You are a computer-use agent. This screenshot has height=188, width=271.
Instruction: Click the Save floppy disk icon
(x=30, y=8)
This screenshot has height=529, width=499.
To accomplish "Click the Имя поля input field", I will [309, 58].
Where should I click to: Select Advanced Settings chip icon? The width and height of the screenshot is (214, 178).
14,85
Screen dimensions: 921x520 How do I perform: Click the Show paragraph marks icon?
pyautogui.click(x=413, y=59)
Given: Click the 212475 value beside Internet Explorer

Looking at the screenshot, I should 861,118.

===============

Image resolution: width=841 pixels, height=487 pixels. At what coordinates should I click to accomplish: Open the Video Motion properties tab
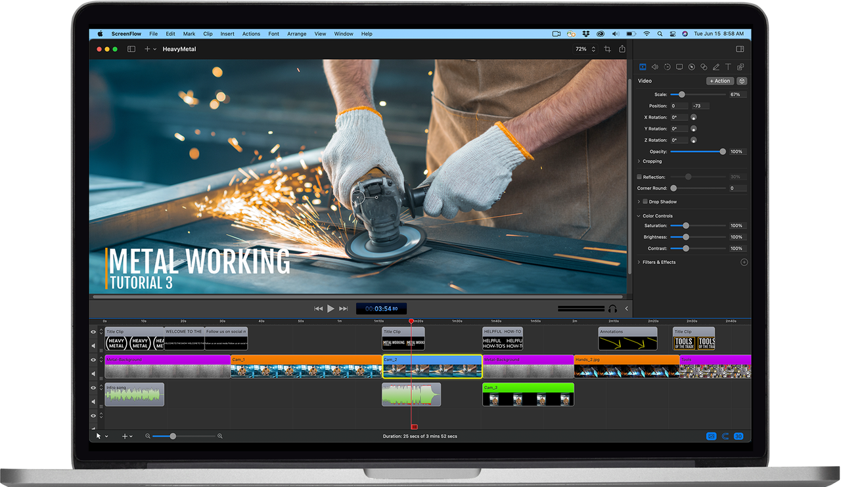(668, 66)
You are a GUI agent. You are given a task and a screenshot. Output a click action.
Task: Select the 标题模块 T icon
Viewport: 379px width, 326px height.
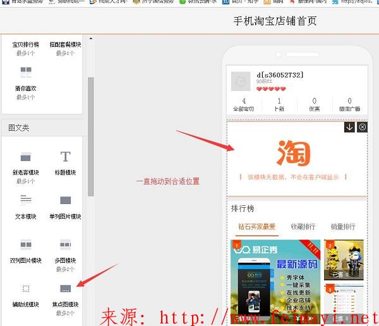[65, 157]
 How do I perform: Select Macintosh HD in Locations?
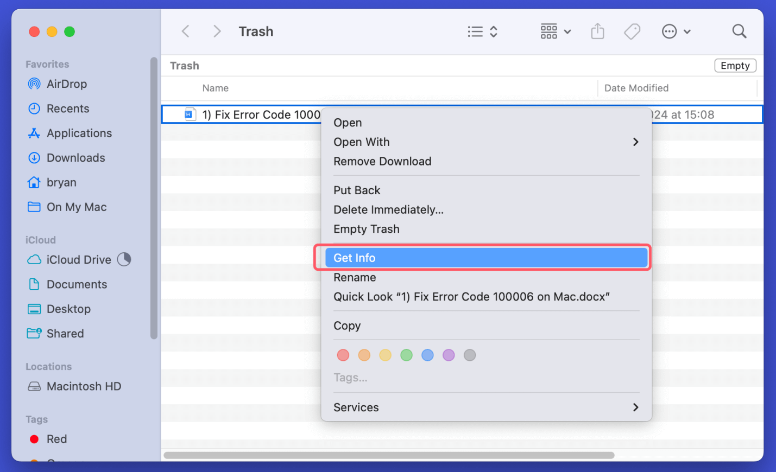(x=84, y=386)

===============

### WHAT TO PRODUCE:
Within the material, find all lines that hold the word "agent" and show them.

### WRITTEN SOLUTION:
You are a computer-use agent. This screenshot has height=188, width=271.
You are a GUI agent. You are given a task and a screenshot. Output a click action.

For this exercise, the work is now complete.